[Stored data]
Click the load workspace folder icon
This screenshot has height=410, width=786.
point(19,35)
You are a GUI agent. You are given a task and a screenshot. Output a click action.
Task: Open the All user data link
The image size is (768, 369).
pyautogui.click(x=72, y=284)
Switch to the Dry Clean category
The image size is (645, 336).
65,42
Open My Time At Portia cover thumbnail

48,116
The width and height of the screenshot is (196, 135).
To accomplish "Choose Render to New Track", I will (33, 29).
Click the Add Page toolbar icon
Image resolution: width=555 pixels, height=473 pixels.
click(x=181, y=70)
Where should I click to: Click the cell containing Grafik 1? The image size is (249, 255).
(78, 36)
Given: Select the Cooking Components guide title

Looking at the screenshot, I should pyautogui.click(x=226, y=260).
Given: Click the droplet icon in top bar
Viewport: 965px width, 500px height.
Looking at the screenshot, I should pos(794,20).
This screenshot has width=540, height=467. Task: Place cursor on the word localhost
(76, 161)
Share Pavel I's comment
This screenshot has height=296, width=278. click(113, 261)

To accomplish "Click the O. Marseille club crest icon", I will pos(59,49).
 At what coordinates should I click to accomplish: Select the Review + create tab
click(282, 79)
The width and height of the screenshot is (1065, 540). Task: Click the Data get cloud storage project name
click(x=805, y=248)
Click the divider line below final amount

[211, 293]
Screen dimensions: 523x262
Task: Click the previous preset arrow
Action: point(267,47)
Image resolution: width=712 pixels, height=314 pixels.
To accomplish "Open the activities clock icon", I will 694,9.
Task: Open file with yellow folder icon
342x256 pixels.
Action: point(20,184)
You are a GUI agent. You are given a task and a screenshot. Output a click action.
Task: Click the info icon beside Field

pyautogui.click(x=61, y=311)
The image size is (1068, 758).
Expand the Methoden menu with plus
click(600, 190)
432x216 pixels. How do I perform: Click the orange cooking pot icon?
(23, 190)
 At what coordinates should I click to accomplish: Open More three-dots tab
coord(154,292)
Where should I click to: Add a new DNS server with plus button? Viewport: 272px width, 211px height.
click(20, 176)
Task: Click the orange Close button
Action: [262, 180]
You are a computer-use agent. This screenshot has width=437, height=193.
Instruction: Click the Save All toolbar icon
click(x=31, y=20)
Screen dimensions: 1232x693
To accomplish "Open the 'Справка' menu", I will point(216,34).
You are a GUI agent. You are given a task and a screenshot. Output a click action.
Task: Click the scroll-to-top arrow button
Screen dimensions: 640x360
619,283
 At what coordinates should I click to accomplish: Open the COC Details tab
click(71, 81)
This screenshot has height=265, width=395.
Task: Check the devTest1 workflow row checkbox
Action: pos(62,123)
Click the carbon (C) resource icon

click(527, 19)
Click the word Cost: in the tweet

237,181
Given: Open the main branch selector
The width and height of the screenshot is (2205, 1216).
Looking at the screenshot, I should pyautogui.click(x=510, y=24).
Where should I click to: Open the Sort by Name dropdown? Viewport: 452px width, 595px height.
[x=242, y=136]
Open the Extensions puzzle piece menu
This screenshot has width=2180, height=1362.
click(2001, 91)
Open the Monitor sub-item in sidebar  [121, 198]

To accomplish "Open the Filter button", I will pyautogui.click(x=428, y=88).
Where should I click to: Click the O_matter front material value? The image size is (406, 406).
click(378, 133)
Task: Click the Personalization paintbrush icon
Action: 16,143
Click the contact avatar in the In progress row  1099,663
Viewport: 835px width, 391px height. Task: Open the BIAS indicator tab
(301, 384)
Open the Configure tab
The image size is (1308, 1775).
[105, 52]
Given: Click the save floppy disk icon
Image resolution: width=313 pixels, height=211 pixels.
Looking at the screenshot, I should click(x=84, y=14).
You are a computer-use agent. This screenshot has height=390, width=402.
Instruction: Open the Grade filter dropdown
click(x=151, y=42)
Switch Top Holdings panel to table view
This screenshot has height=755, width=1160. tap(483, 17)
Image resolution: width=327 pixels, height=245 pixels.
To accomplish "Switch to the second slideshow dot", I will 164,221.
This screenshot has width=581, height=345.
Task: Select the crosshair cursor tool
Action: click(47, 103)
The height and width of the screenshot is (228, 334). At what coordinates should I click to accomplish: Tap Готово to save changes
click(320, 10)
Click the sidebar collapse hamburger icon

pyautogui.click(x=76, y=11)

**The task:**
Reproduce every line of the stored data from its start through the line containing "point(19,35)", both ends included, and scale each coordinate in the answers by 0.3, rounding to whole numbers with halves going up.

**Response:**
Click the load workspace folder icon
This screenshot has height=410, width=786.
point(6,11)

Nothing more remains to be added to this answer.